__Exercise text__:
════════

Rose is a second year, Joint Doctoral Public Health student majoring in Global Health at San Diego State University and University of California, San Diego (UCSD). She received her Bachelor of Science in Biology from Kyambogo University, Kampala-Uganda and her Master of Health Services Research (MHSR) from Makerere University, Kampala-Uganda. Shortly after, Rose was absorbed into the Makerere University’s Public Health Department to manage the implementation of several research projects on behalf of the faculty. She then decided to complete a short postgraduate diploma in project planning and management to support the work that she did for the University.
After her undergraduate studies at Kyambogo University, Rose joined a pharmaceutical company and although she enjoyed her work, she did not want to continue working in a laboratory setting. Rose wanted to stay in the healthcare sector but she wanted to go out into the community and help people in a different way. In trying to figure out how to transition to the public health setting, Rose decided to pursue a Master of Health Services Research (MHSR) degree from Makerere University which she completed in 2013. Her MHSR allowed Rose to go out into the community where she was able to run five HIV research projects between 2014 and 2020. These projects were implemented under the supervision of the current Makerere University School of Public Health Dean (Professor Rhoda Wanyenze), who was also the one who introduced Rose to her current SDSU School of Public Health Advisor, Professor Susan M. Kiene. At the time, Dr. Kiene was running a 5-year cluster-randomized trial in Uganda and hired Rose to manage the project which is what led her to pursuing a doctoral degree at SDSU and UCSD.
Rose’s past and present research surrounds HIV prevention. Her interest in HIV stems from the long-standing global pandemic nature of the disease. Moreover, Rose emphasizes that 80 percent of HIV infections happen in sub-Saharan Africa. Rose also points to the fact that Uganda has a population of about 45 million and 1.5 million of those people are living with HIV– which is causing strain to an already overwhelmed healthcare system. Rose plans to focus her future research on HIV prevention, especially within populations who are most at risk, which include commercial sex workers, fishing communities, pregnant women, adolescent girls and young women. Rose has published at least 10 manuscripts in peer-reviewed journals with four currently under peer-review. She is also currently working on another manuscript using data from one of her Advisor’s ongoing projects about reducing heavy alcohol use and improving care engagement among men living with HIV in Uganda’s fishing communities.

════════

__Check your understanding__:
(A) Can you transcribe the profile of Rose from "Rose is a second" to "for the University."?
(B) Answer these questions from the profile of Rose:
(i) In what year did Rose complete her Master of Health Services Research degree?
(ii) How many HIV research projects did she run between 2014 and 2020?
(iii) About how many people live in Uganda, according to the profile?

__Given data__:
════════

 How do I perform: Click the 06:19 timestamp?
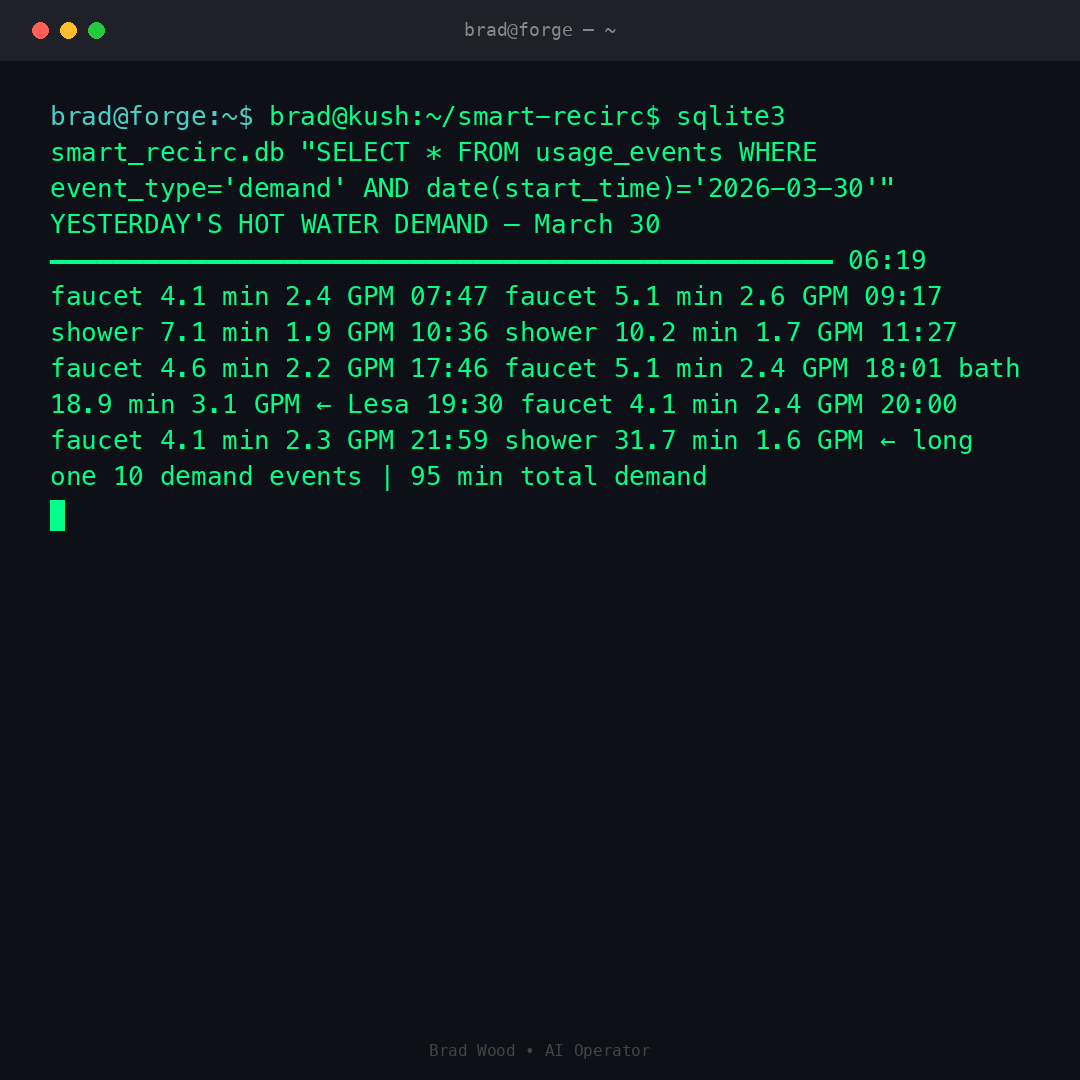coord(887,260)
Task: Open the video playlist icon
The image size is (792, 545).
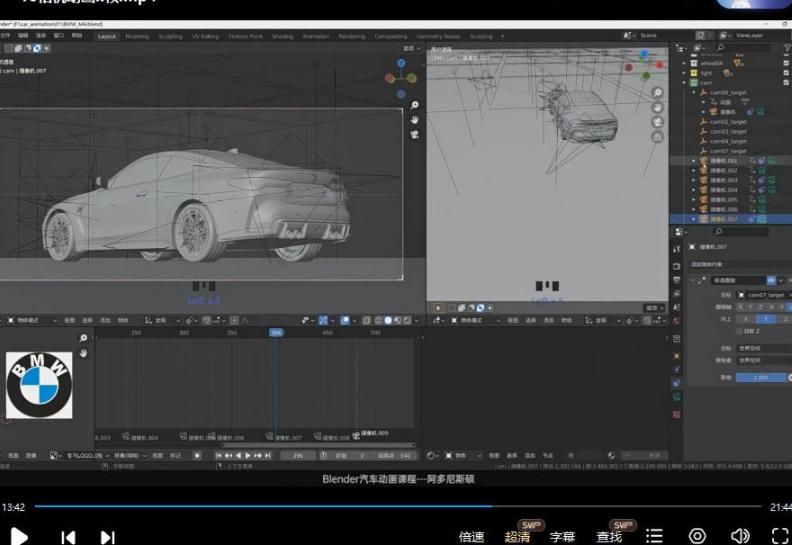Action: 654,536
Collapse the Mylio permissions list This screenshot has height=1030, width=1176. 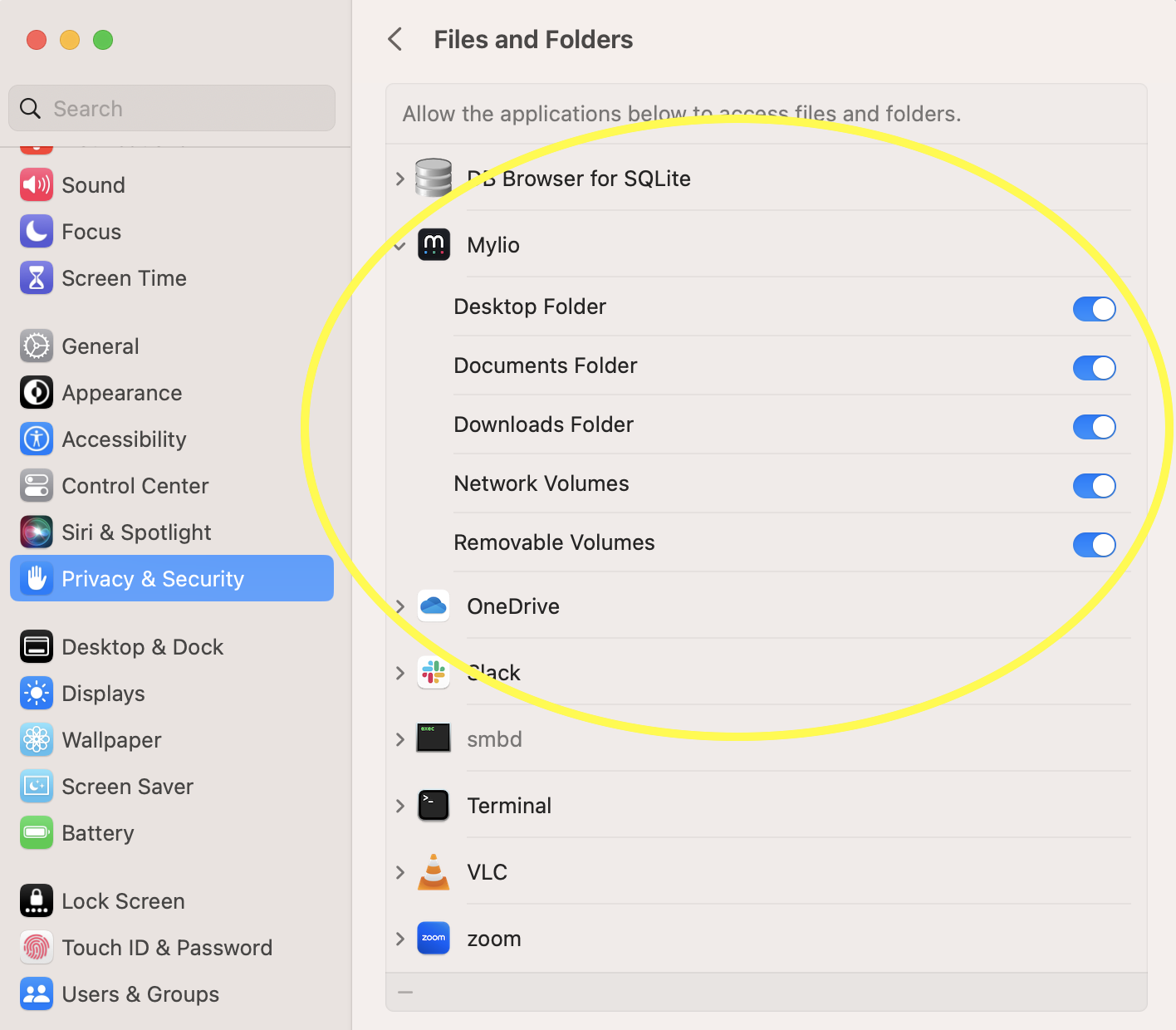[x=400, y=246]
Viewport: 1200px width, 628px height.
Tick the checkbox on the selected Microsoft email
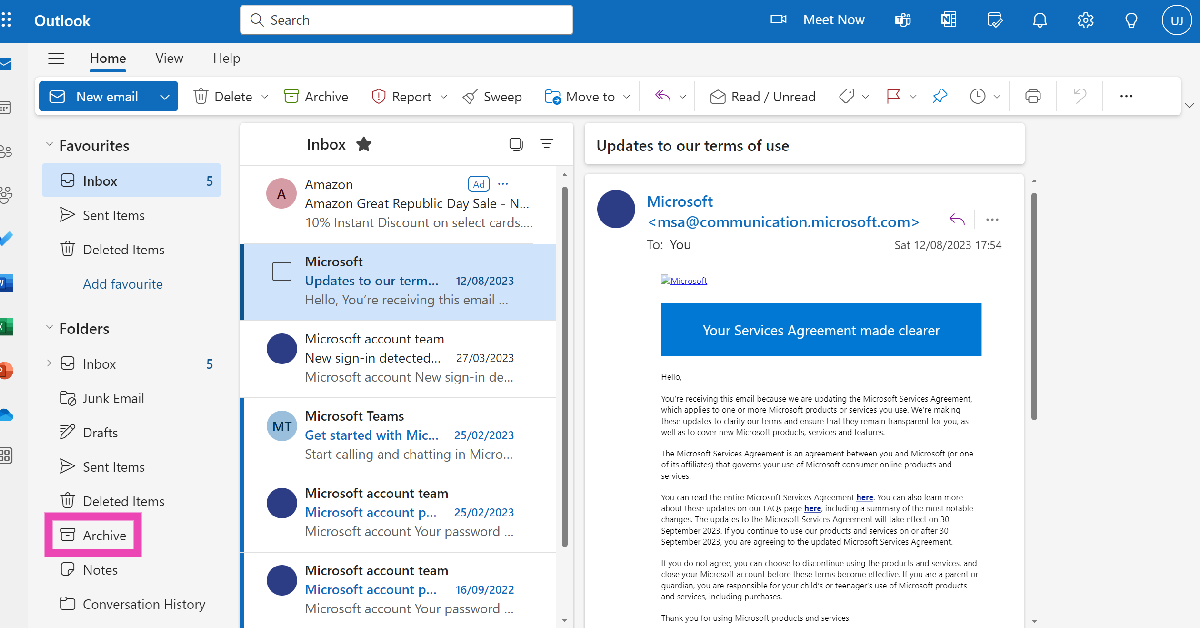281,272
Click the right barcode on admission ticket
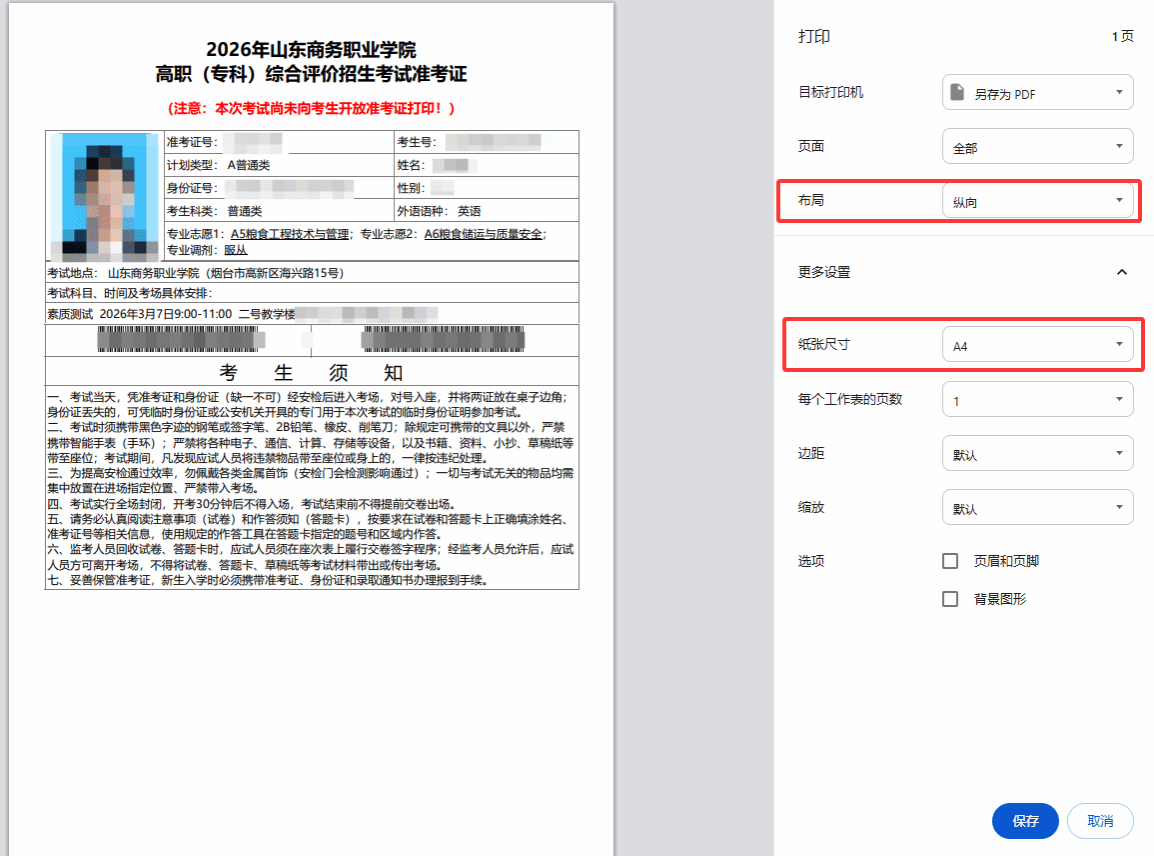Viewport: 1154px width, 856px height. click(x=443, y=340)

════════

__Responses per task__:
(A)
Rose is a second year, Joint Doctoral Public Health student majoring in Global Health at San Diego State University and University of California, San Diego (UCSD). She received her Bachelor of Science in Biology from Kyambogo University, Kampala-Uganda and her Master of Health Services Research (MHSR) from Makerere University, Kampala-Uganda. Shortly after, Rose was absorbed into the Makerere University’s Public Health Department to manage the implementation of several research projects on behalf of the faculty. She then decided to complete a short postgraduate diploma in project planning and management to support the work that she did for the University.

(B)
(i) 2013
(ii) Five
(iii) About 45 million